◆ **What this task involves**: All lines in the records below from the line with "Where should I" through the line with "Open the hamburger" are to be given again exactly, both ends included; the pictures are to be left out.

***** Data for this exercise *****

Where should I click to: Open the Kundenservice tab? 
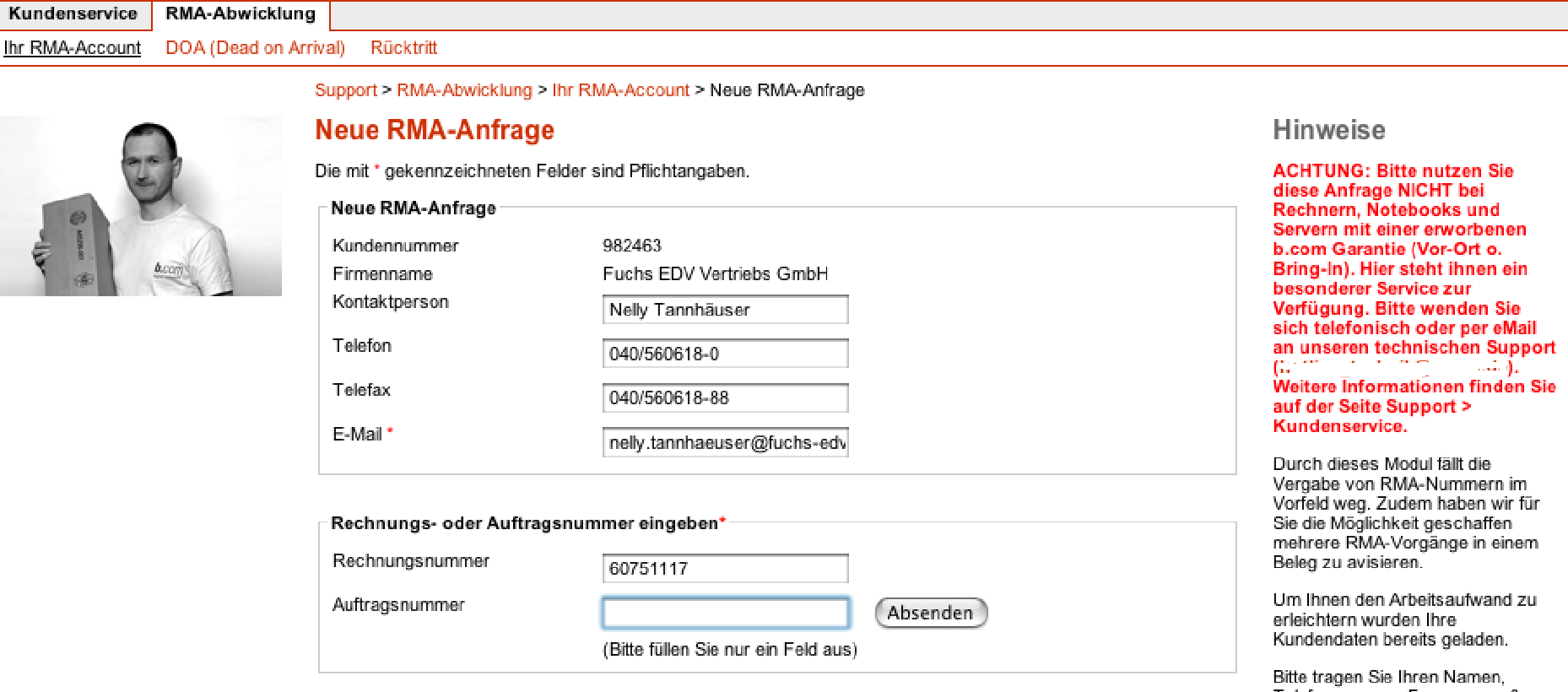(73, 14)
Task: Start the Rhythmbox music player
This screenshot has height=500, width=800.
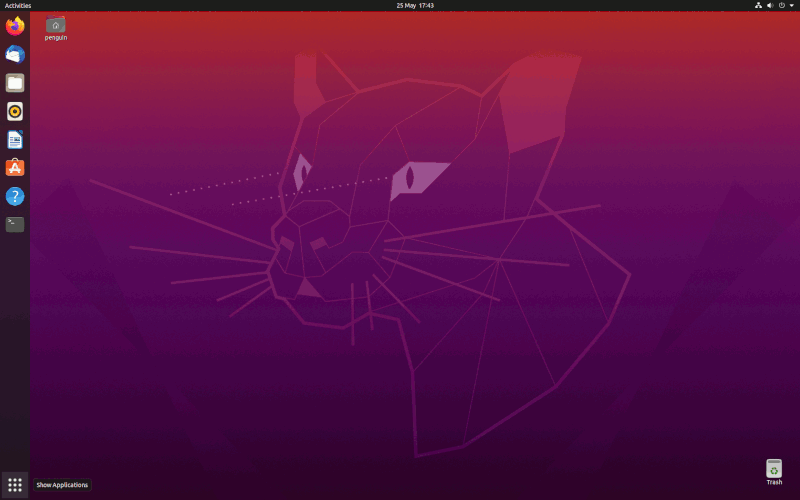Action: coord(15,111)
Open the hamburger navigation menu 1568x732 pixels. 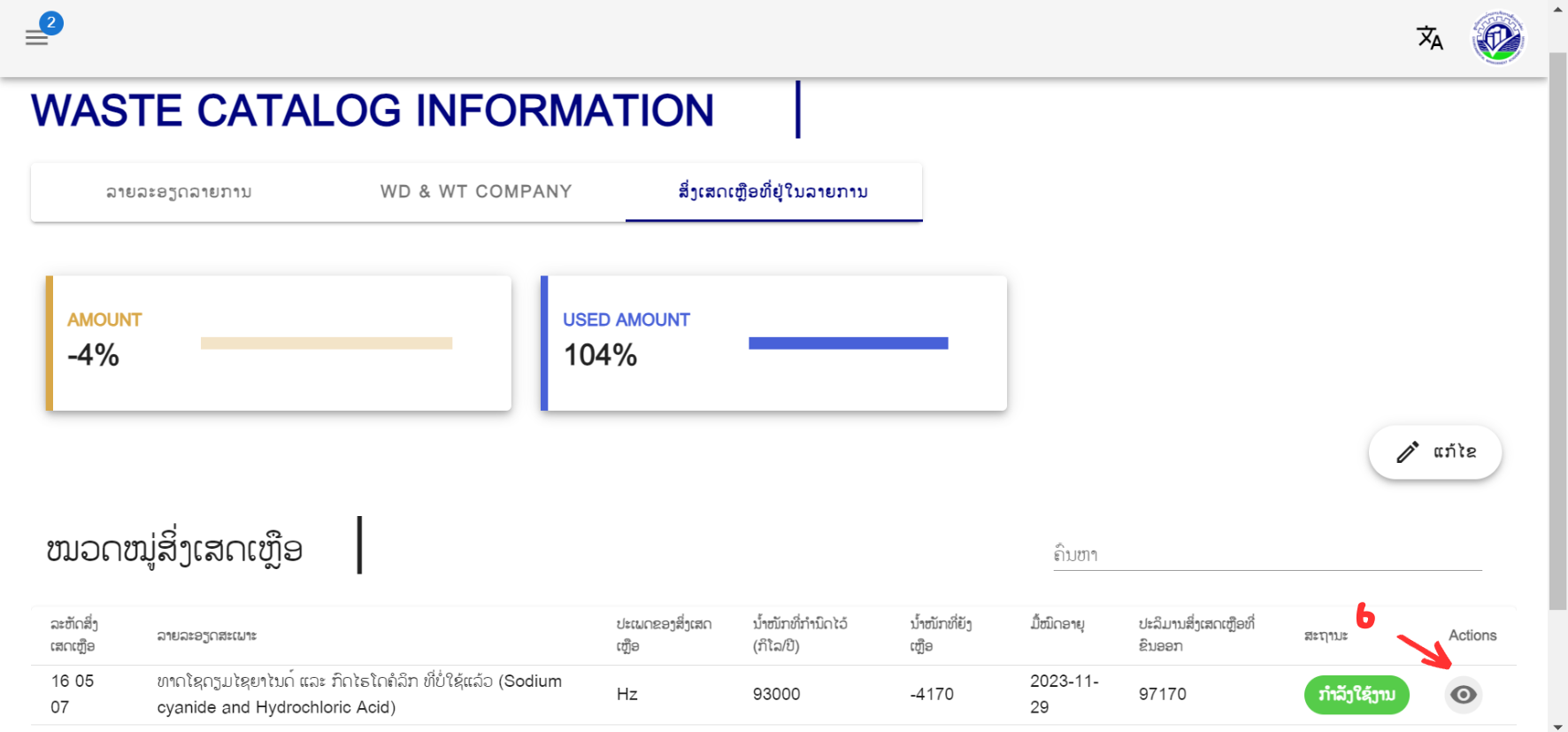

*****
***** Data for this exercise *****

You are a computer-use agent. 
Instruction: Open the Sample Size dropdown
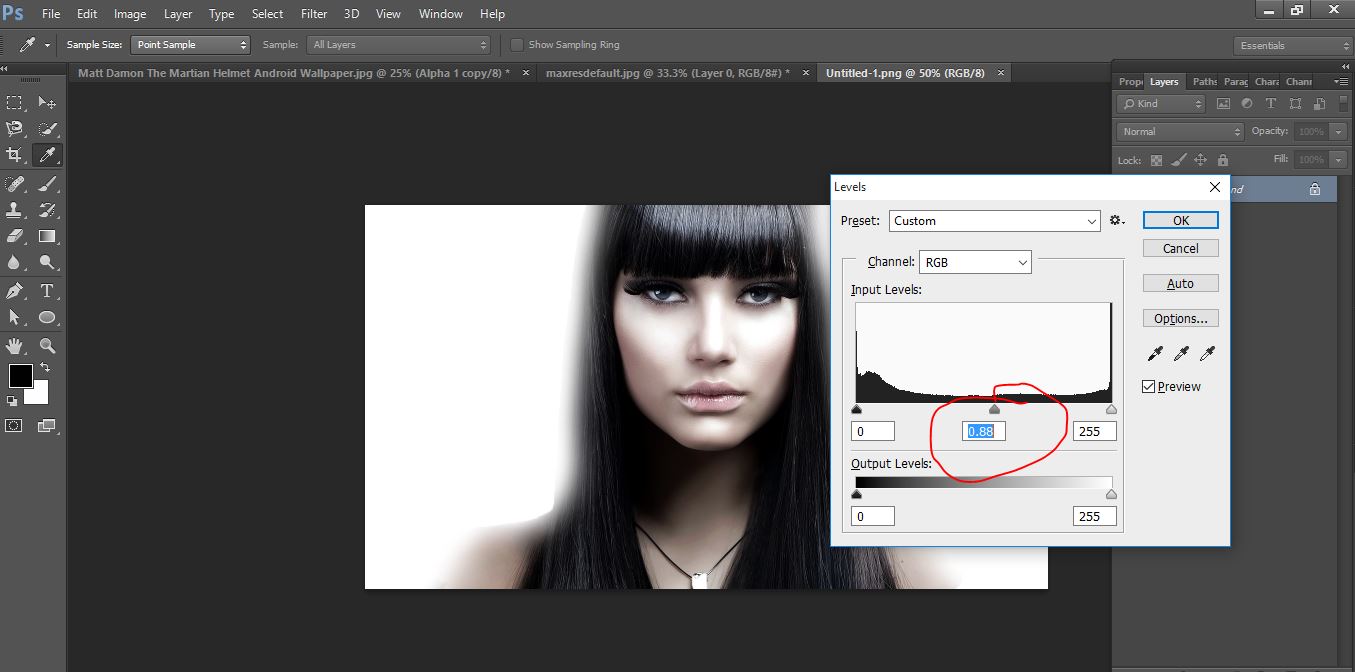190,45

*****
***** Data for this exercise *****

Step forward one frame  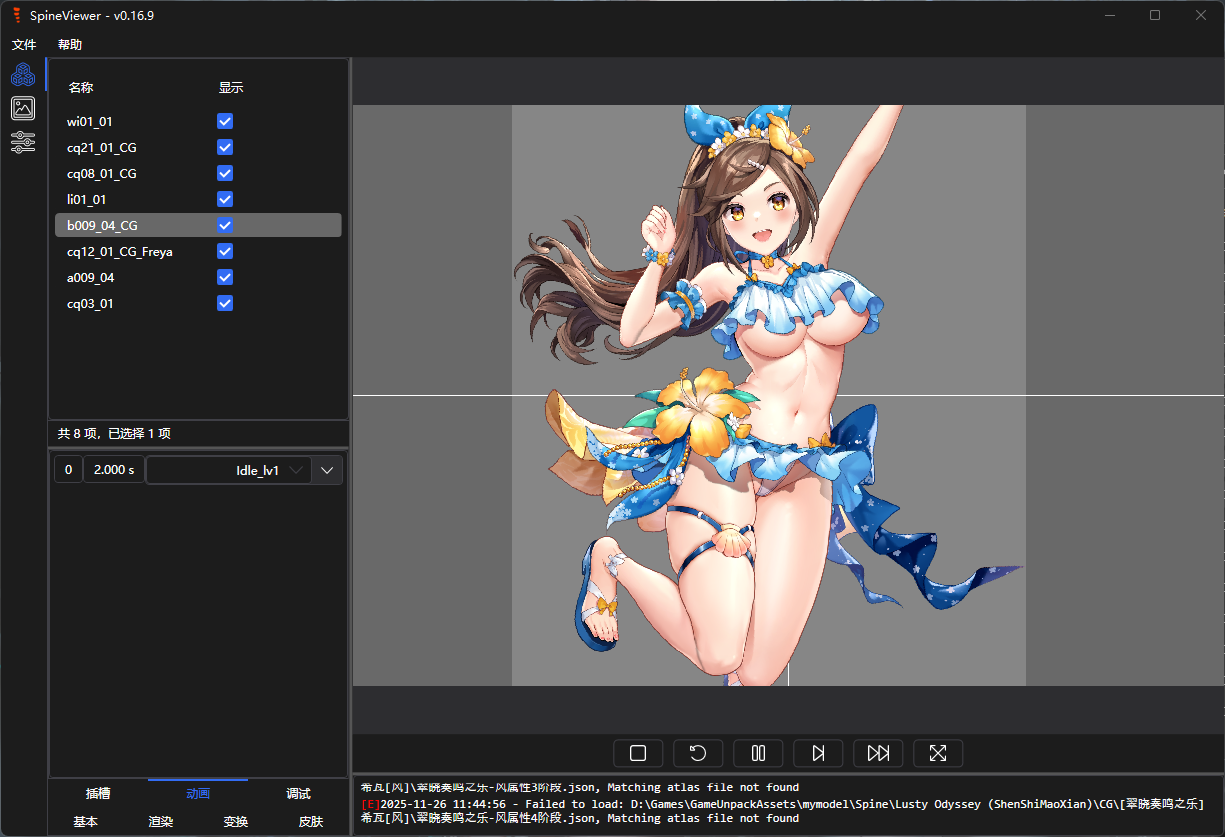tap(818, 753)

*****

◆ **Answer area**:
Where should I click to: Open the Kundenservice tab? 
(73, 14)
Task: Start the Rhythmbox music player
This screenshot has height=500, width=800.
Action: coord(15,111)
Open the hamburger navigation menu 1568x732 pixels. 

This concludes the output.